Faktor yang mempengaruhi penyakit autoimun yaitu faktor lingkungan
mungkin memiliki berbagai peran dalam mempromosikan, menyebabkan atau
memodifikasi penyakit autoimun. Jika ketika faktor lingkungan yang spesifik
berkontribusi terhadap penyakit autoimun, mereka mungkin menentukan
timbulnya penyakit, sifat manifestasi awal, atau menjadi faktor penentu apakah
suatu penyakit autoimun yang terkandung dalam individu mungkin terjadi sama
sekali (Page, 2010).
c. Penyakit Autoimun
Kebanyakan penyakit autoimun lebih banyak terjadi pada wanita daripada
pria. Perkiraan konservatif menunjukkan bahwa hampir 80% dari individu
dengan penyakit autoimun adalah perempuan. Pengecualian termasuk diabetes
mellitus, ankylosing spondylitis dan penyakit jantung inflamasi, yang lebih sering
terjadi pada pria. Hormon diperoleh dari sumber eksternal seperti diet (yaitu
kedelai), obat (pil KB yaitu) atau produk kulit di samping produksi steroid oleh
tubuh. Hormon seks (alami dan sintetis) langsung berinteraksi dengan sel-sel dari
sistem kekebalan tubuh melalui reseptor di permukaan atau di dalam sel-sel
kekebalan tubuh. Hormon steroid, termasuk estrogen dan androgen, diketahui
memengaruhi dalam produksi antibodi dan proliferasi sel kekebalan. Dengan
demikian, hormon dapat memperkuat atau menghambat respon imun. Wanita
menghasilkan respon antibodi yang tinggi dibandingkan dengan laki-laki,
sedangkan pria sering mengembangkan peradangan lebih parah (Fairweather,
2007).
SLE (Sistemik Lupus Erythematosus) adalah penyakit autoinflamasi
kronis dengan etiologi yang tidak umum. Penyakit ini mendominasi pada
perempuan. Lupus Eritematosus Sistemik merupakan penyakit autoimun
dengan pembentukan antibodi antinukleus (ANA), terutama terhadap
double-stranded DNA (anti dsDNA). Pada LES terjadi proses inflamasi,
vaskulitis, deposisi kompleks imun, serta vaskulopati yang luas, dengan
manifestasi klinis yang bersifat episodik dan multisistem. Insidens LES
pada anak sebesar 10-20 kasus/100.000 anak dan sangat jarang terjadi
sebelum usia 5 sedangkan pada perempuan umumnya terjadi pada usia
sesudah pubertas dan sebelum menopause. Perbandingan jumlah pasien
perempuan dan lakilaki antara 5-10:1 tampaknya hormon estrogen yang
berlebih dan aktivitas androgen yang kuat mengganggu respons imun.

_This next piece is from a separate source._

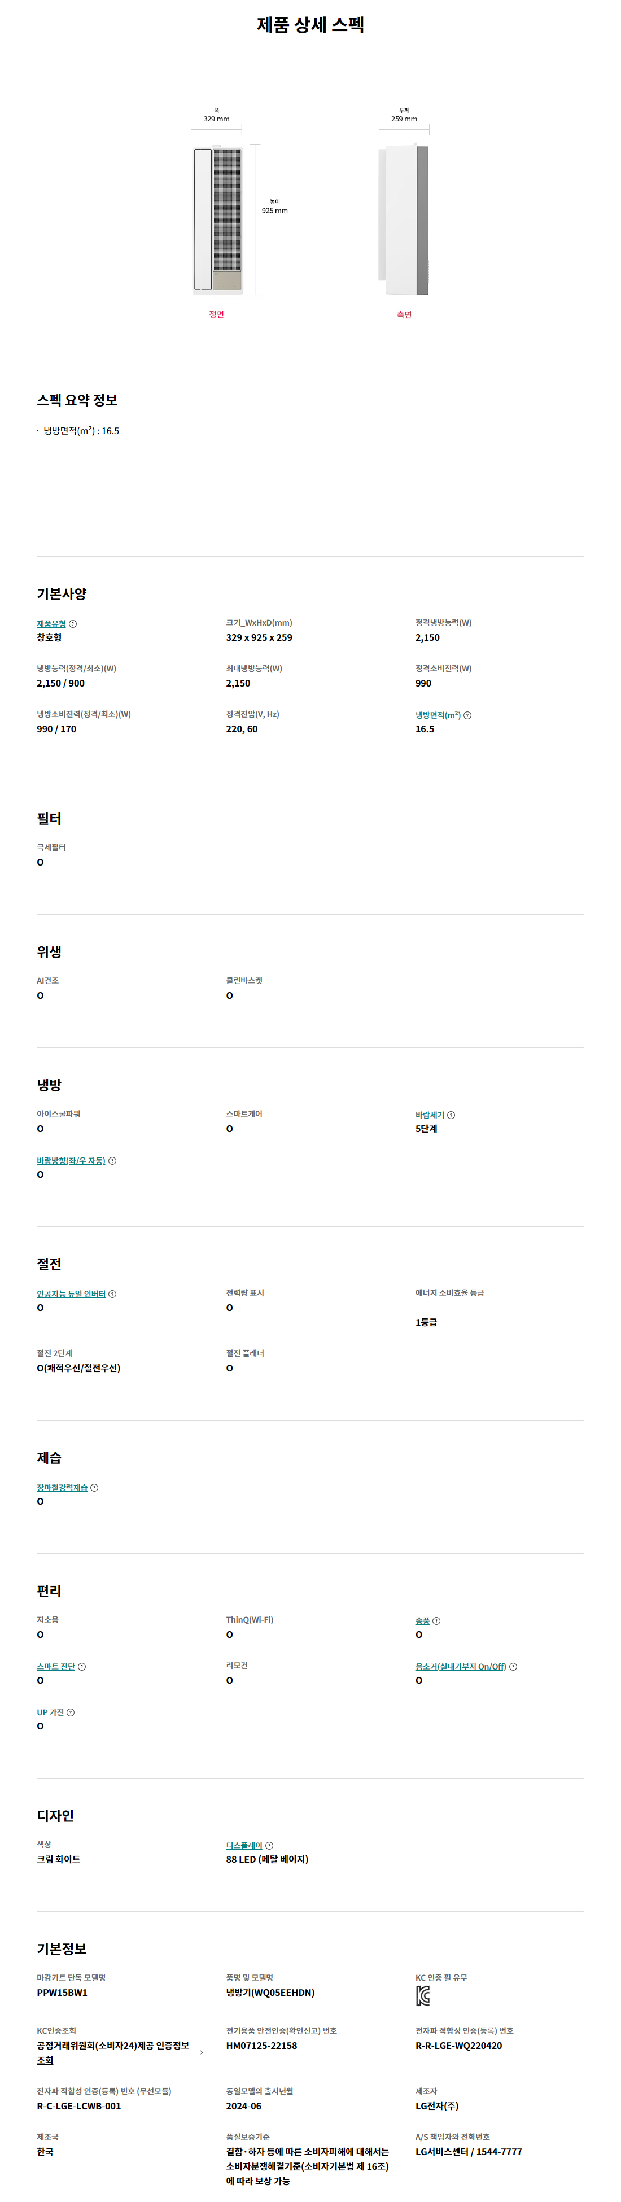Click the 제품유형 underlined label

click(x=51, y=624)
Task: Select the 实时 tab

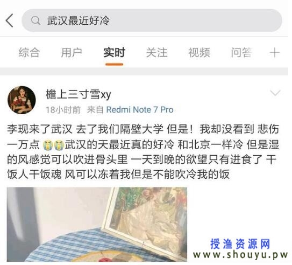Action: [x=114, y=52]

Penyakit LES lebih sering terjadi pada keluarga dengan riwayat LES atau
penyakit autoimun lainnya. Peran faktor genetik pada LES terletak pada
gen dalam major histocompatibility complex, haplotipe yang rentan adalah
DRB1*08 dan DRB1*03 (Sudewi, et al., 2009).
Etiopatogenesis: masih belum jelas dimana terdapat banyak bukti bahwa
patogenesis LES bersifat multifaktoral seperti faktor genetik,faktor
lingkungan, dan faktor hormonal terhadap respons imun. Faktor genetik
memegang peranan pada banyak penderita lupus dengan resiko yang
meningkat pada saudara kandung dan kembar monozigot.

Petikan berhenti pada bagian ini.